* PROBLEM STATEMENT
Pull each line with the string "width" from the entries.

(Saved entries)
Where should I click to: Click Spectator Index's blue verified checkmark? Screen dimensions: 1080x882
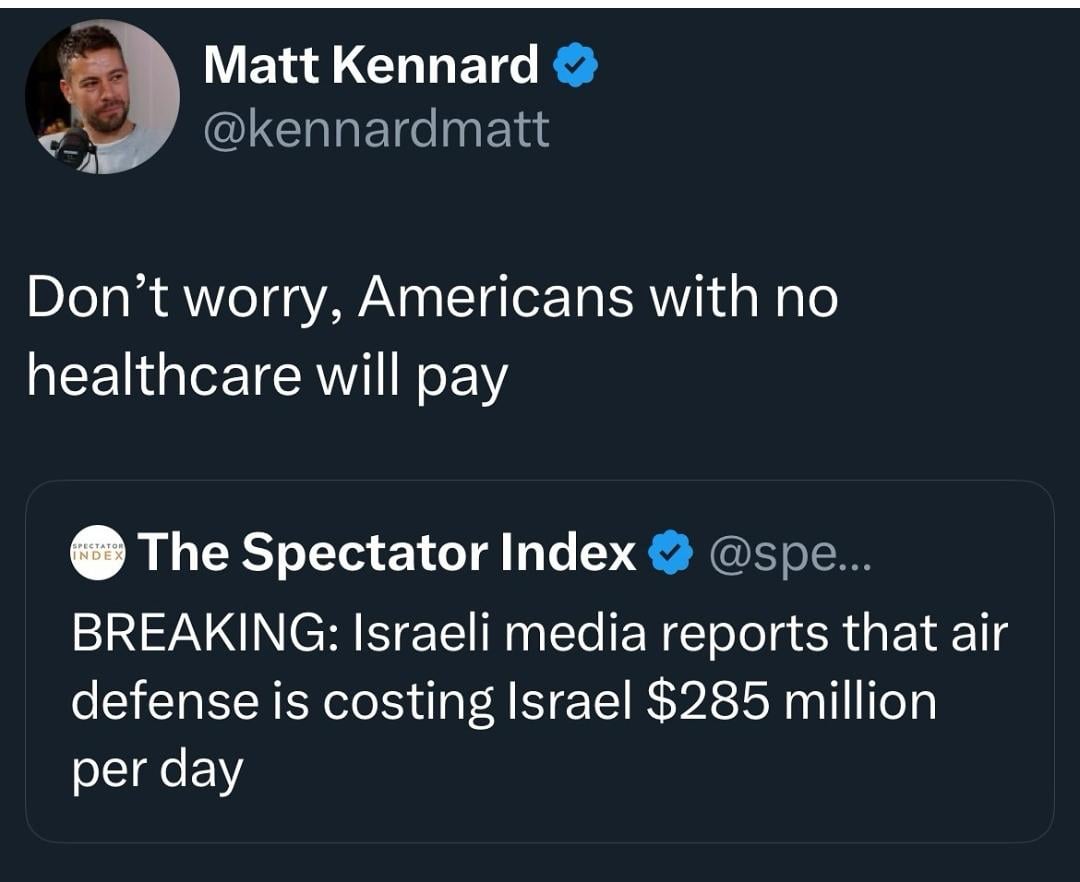coord(670,553)
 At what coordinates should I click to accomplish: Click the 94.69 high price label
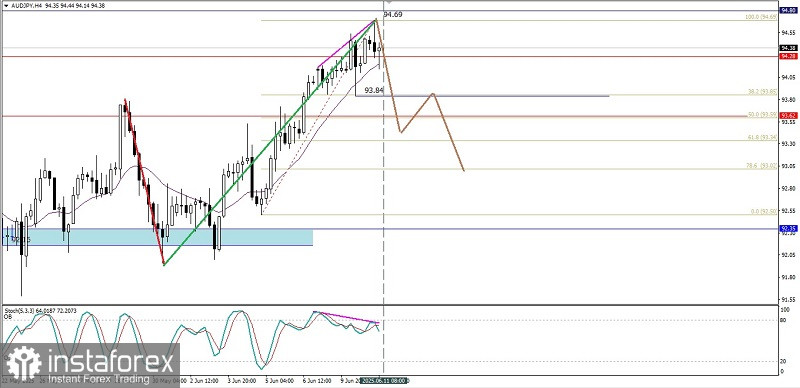click(393, 15)
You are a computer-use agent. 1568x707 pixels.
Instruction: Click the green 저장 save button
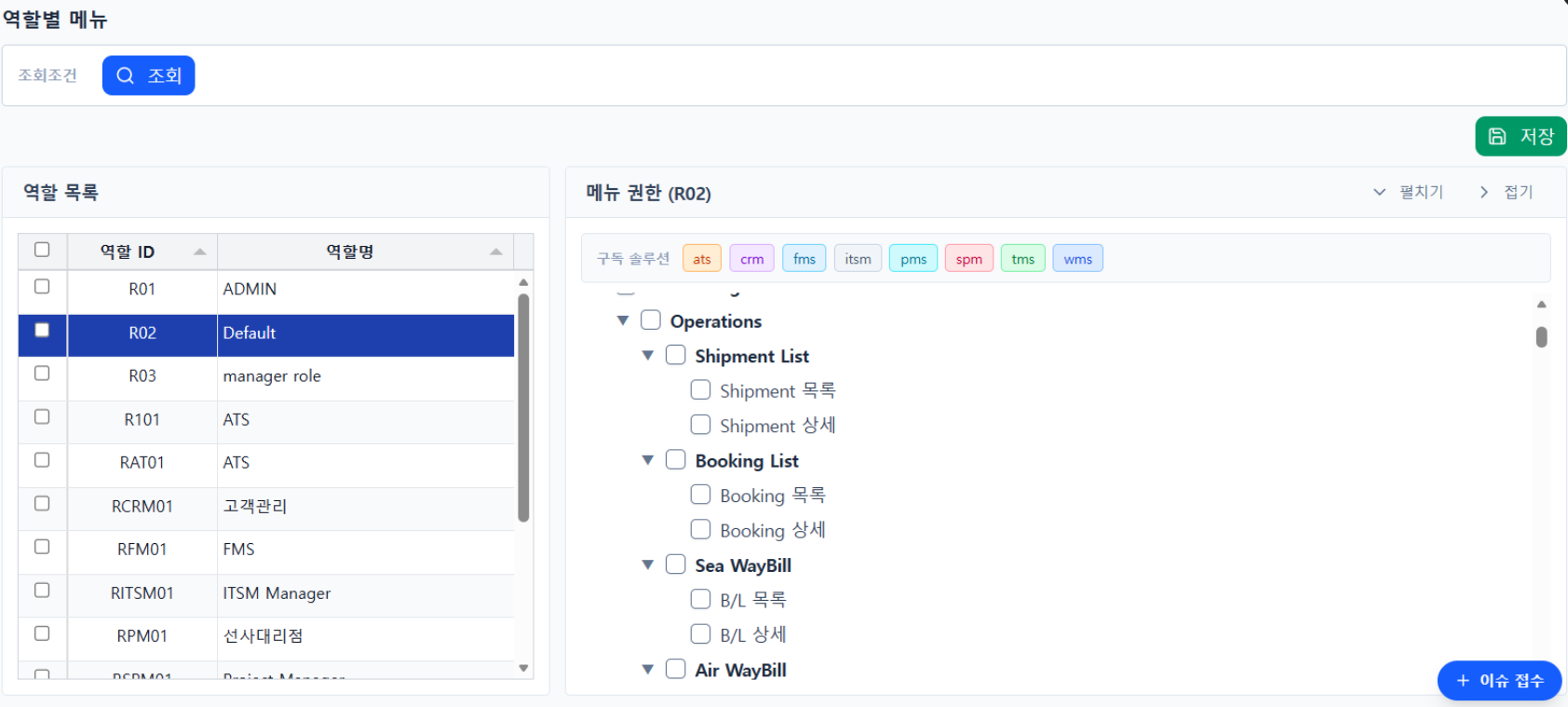(x=1520, y=136)
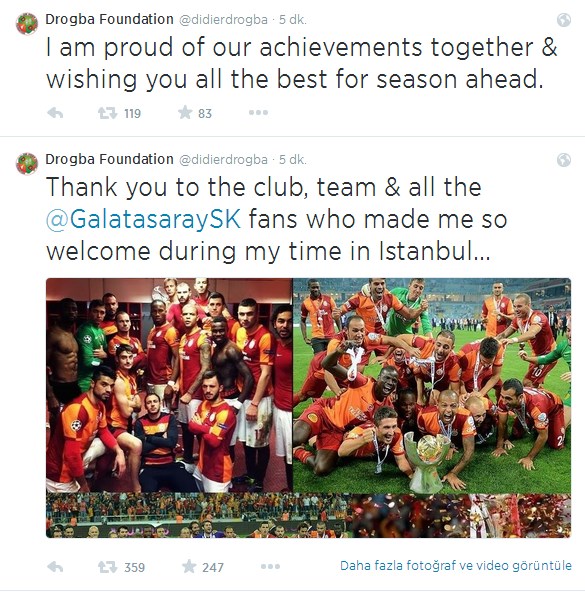Reply to the 'Thank you to the club' tweet

[x=55, y=567]
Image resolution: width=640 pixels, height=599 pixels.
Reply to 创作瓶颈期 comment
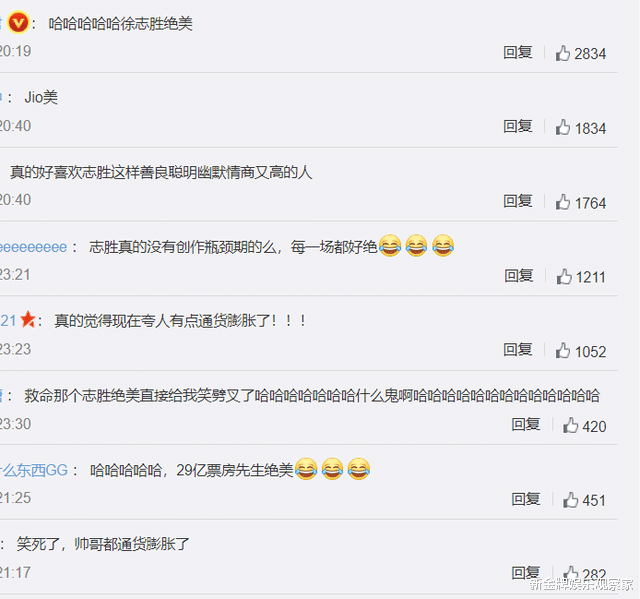(x=519, y=276)

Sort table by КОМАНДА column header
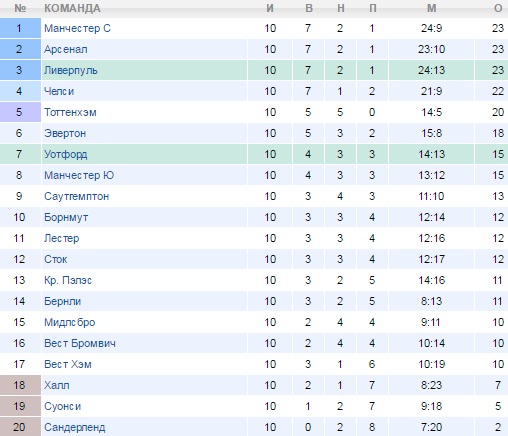point(72,8)
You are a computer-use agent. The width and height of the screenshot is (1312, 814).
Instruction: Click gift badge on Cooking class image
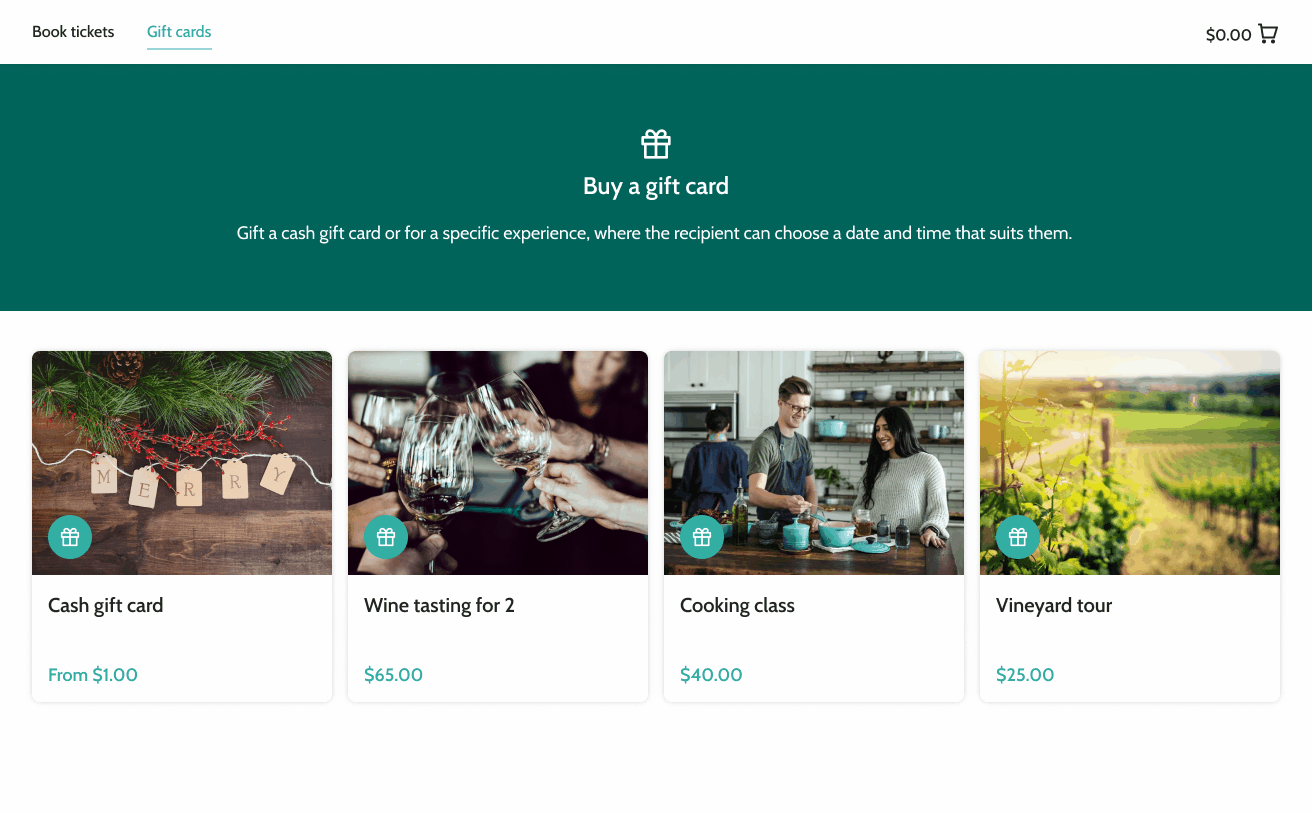click(x=702, y=537)
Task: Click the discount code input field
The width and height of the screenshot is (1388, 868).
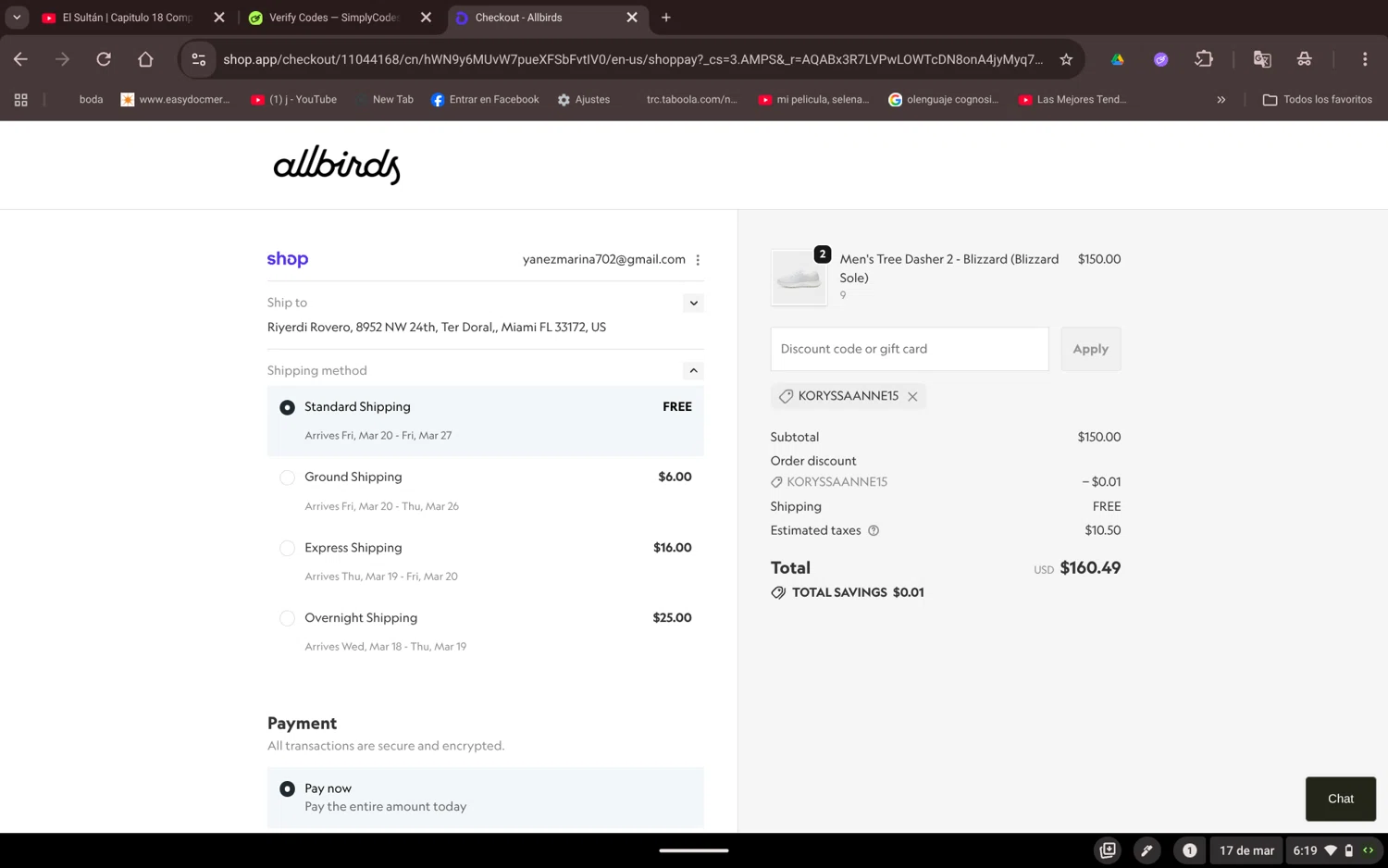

* EXPECTED ANSWER
Image resolution: width=640 pixels, height=599 pixels.
You are a computer-use agent. The width and height of the screenshot is (1312, 814).
The width and height of the screenshot is (1388, 868).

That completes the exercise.